I didn't feel Zeus get up and move, I just didn't feel him. I opened my eyes, something was wrong. I had that ominous sense of dread, anxiety. Zeus was gone. Something was wrong, something was going to go wrong. I began to search for him in the house. All the doors inside were open; pantry, bathroom, both bedrooms, cabinet doors, and the door to the laundry room. Zeus was nowhere to be found. I tried to open the front door but it was stuck. It didn't even budge. I looked out the windows and the world outside was monochrome. It was raining, but the rain was this black oil that fell slower than the rain. It was almost as if it wasn't falling, but rather creeping down from the sky. Long tentacles of black oil stretched down from the sky so thin until they would snap and turn into droplets.
This rain began to gather and collect on the windows and cover them up. I don't know why but I felt paniced. I had to get out of the house. I tried to open the windows. First the large one in the living room near my fig tree. It didn't matter which way the latch was flipped, it wouldn't open. I got a spreading knife from the kitchen and tried to pry around the edges of the window thinking maybe they had been painted shut. They had not and my efforts were fruitless. I tried one window after another. None of them would open. I went to the bathroom because when I showered, I usually opened the translucent window above the tub. I knew it would work. I couldn't open it and now the oil was coming in from around the window and under the doors.

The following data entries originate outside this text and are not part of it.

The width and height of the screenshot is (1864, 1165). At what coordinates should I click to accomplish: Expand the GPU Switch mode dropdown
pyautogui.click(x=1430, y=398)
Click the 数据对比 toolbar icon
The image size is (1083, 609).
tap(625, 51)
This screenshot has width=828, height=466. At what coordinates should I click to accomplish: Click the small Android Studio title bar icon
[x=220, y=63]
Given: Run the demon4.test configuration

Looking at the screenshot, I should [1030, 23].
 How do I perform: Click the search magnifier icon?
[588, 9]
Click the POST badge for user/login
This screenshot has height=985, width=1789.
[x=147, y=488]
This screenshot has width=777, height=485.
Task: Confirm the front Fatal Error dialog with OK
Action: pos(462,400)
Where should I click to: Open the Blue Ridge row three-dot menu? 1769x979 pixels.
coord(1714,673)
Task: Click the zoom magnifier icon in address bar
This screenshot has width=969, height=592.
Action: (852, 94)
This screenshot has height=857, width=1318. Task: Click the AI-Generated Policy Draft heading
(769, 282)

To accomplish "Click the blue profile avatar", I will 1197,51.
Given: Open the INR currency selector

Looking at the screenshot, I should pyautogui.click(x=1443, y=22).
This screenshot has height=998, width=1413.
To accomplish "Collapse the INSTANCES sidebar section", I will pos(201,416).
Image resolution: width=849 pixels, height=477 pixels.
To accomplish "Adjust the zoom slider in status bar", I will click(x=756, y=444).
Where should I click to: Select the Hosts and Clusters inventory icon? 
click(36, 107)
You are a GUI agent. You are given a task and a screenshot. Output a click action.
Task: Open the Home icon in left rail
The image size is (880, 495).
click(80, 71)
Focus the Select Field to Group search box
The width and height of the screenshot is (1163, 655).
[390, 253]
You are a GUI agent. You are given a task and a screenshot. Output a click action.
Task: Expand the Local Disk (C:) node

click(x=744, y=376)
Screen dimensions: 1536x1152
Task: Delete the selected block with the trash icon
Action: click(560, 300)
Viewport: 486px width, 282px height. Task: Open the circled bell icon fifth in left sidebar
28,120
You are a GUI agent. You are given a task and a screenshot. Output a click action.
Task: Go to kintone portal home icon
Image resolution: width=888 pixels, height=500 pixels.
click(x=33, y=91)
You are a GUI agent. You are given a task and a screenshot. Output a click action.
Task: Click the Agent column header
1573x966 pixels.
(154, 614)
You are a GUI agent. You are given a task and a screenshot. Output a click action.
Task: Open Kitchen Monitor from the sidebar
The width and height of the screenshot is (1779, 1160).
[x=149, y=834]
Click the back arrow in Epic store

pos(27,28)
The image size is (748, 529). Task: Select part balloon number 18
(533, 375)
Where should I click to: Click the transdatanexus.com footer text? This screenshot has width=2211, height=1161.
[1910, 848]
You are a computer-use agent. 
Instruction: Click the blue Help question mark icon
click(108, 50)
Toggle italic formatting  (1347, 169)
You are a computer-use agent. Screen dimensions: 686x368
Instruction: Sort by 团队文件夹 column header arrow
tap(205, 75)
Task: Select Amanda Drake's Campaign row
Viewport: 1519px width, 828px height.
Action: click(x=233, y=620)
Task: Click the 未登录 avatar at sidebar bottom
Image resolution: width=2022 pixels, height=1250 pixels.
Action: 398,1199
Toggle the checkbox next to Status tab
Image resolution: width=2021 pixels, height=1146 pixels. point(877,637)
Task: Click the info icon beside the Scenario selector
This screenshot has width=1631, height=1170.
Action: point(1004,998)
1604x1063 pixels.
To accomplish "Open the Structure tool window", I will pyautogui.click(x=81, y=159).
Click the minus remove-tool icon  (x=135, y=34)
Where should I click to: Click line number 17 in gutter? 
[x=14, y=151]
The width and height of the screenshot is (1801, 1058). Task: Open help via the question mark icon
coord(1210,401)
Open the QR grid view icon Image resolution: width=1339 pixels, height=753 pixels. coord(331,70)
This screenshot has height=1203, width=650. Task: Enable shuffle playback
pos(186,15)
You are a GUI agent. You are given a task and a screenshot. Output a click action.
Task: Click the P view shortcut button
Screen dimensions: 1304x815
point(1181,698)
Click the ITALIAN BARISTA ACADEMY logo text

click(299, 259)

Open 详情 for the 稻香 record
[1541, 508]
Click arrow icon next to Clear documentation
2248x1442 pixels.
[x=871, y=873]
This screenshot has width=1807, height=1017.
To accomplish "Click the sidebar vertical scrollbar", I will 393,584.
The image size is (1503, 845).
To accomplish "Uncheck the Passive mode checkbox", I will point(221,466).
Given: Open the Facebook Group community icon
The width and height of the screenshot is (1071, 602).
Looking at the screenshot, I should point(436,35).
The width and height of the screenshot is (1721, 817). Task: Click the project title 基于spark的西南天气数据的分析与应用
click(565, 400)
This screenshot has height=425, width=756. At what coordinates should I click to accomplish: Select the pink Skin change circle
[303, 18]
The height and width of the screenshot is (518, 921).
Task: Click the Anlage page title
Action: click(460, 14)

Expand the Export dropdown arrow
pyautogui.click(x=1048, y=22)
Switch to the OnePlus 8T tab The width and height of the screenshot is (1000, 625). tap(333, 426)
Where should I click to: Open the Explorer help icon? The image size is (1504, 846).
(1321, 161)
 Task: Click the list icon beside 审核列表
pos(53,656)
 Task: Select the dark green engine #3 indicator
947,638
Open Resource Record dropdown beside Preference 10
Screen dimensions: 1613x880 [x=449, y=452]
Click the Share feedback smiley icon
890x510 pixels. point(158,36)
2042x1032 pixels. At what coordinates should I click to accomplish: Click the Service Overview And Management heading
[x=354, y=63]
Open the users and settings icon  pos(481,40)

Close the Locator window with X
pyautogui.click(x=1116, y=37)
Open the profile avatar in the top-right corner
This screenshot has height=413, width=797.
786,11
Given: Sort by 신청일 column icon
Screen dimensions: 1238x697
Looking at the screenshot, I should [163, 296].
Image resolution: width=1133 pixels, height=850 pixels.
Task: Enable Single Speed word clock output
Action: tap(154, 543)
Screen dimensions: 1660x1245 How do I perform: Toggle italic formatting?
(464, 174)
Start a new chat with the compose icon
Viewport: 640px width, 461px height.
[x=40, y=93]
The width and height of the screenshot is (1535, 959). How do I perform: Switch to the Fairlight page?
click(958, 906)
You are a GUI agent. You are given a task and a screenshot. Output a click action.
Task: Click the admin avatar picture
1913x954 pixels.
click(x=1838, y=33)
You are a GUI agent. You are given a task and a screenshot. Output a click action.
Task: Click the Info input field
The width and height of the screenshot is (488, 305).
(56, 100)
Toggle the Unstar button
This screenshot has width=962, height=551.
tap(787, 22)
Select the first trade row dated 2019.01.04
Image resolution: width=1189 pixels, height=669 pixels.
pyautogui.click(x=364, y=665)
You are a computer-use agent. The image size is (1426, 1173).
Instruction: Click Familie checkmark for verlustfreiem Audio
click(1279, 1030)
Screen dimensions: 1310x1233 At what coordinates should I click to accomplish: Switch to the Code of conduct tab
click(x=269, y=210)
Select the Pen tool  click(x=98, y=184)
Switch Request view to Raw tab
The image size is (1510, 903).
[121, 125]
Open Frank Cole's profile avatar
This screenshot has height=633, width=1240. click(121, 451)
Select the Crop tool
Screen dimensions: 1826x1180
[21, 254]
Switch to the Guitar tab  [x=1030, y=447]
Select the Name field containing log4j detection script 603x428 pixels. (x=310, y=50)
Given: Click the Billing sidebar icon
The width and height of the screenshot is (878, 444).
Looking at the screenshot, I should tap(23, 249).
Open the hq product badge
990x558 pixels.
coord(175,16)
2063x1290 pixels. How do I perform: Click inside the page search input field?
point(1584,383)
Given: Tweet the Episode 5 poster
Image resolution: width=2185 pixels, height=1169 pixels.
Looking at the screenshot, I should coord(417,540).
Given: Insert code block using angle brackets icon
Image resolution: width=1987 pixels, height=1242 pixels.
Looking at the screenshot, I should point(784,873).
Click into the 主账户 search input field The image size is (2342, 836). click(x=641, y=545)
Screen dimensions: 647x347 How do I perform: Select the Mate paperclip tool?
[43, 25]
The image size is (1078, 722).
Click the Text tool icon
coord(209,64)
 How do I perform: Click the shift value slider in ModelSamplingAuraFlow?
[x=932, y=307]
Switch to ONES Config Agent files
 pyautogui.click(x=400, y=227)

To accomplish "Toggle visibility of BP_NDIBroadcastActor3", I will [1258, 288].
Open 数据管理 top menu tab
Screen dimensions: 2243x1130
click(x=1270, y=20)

The dark water began to fill up my apartment. I tried to break windows. I picked up a vase, an incense holder, my statue of some Catholic saint, the tiny statue of Ganesh I threw them one after the other into the same window and nothing. They hit and bounced back, not even making a mark. I was now chest deep in this dark water and climbed up on the kitchen sink. I jumped up off of the counter and caught the edge of the loft above my washer and dryer. I pulled myself up. I looked down and watched as the dark water continued to rise. I decided there was nothing else I could do, so I let myself rest on top of the loft. I could feel this cold water cover me. I fought and hit the ceiling, finally giving in and breathing.
I woke up, covered in sweat, with Zeus giving me his, "stupid human..." face. It was now midnight, I had slept for seven hours. Zeus and I stayed up all night and he sat in my lap while I played Zelda. I vowed never to take Chantix ever again. I began smoking again, but was smoking a pack a day, up from a pack every three. I didn't care because once again I could dream.